Could you reproduce, exactly and alone, the lines running from the one with "Instruction: Click the Reply title in toolbar" to the end of the data below?

§ §

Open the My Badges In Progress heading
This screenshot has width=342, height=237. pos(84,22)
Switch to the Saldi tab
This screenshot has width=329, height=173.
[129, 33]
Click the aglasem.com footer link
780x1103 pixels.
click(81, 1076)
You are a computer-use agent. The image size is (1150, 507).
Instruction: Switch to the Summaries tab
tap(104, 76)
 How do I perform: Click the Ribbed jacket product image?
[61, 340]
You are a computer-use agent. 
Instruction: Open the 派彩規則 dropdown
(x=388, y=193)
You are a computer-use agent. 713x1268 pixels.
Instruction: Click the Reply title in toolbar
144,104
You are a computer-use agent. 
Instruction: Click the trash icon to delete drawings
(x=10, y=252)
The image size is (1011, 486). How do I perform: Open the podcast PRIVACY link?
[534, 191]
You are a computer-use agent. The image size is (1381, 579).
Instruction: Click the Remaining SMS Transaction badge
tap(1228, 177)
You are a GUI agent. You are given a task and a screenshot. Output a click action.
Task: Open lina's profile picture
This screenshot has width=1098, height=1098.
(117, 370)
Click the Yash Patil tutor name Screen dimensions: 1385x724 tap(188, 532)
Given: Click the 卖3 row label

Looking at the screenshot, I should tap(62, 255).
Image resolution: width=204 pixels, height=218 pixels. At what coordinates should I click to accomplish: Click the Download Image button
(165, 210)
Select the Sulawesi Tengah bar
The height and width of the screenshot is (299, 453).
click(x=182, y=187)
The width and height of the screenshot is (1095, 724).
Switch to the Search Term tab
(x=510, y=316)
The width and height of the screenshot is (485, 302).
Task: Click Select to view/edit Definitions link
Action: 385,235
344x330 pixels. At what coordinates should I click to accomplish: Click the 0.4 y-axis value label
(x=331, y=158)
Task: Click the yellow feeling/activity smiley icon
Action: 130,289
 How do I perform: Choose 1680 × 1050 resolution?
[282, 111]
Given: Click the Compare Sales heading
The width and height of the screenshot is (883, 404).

§ §

_Response:_
Instruction: Click the Reply title in toolbar
144,104
You are a computer-use agent. 
Instruction: Click the trash icon to delete drawings
(x=10, y=252)
The image size is (1011, 486). How do I perform: Open the podcast PRIVACY link?
[534, 191]
You are a computer-use agent. The image size is (1381, 579).
Instruction: Click the Remaining SMS Transaction badge
tap(1228, 177)
You are a GUI agent. You are given a task and a screenshot. Output a click action.
Task: Open lina's profile picture
This screenshot has width=1098, height=1098.
(117, 370)
Click the Yash Patil tutor name Screen dimensions: 1385x724 tap(188, 532)
Given: Click the 卖3 row label

Looking at the screenshot, I should tap(62, 255).
Image resolution: width=204 pixels, height=218 pixels. At what coordinates should I click to accomplish: Click the Download Image button
(165, 210)
Select the Sulawesi Tengah bar
The height and width of the screenshot is (299, 453).
click(x=182, y=187)
The width and height of the screenshot is (1095, 724).
Switch to the Search Term tab
(x=510, y=316)
The width and height of the screenshot is (485, 302).
Task: Click Select to view/edit Definitions link
Action: 385,235
344x330 pixels. At what coordinates should I click to accomplish: Click the 0.4 y-axis value label
(x=331, y=158)
Task: Click the yellow feeling/activity smiley icon
Action: 130,289
 How do I perform: Choose 1680 × 1050 resolution?
[282, 111]
Given: Click the Compare Sales heading
The width and height of the screenshot is (883, 404).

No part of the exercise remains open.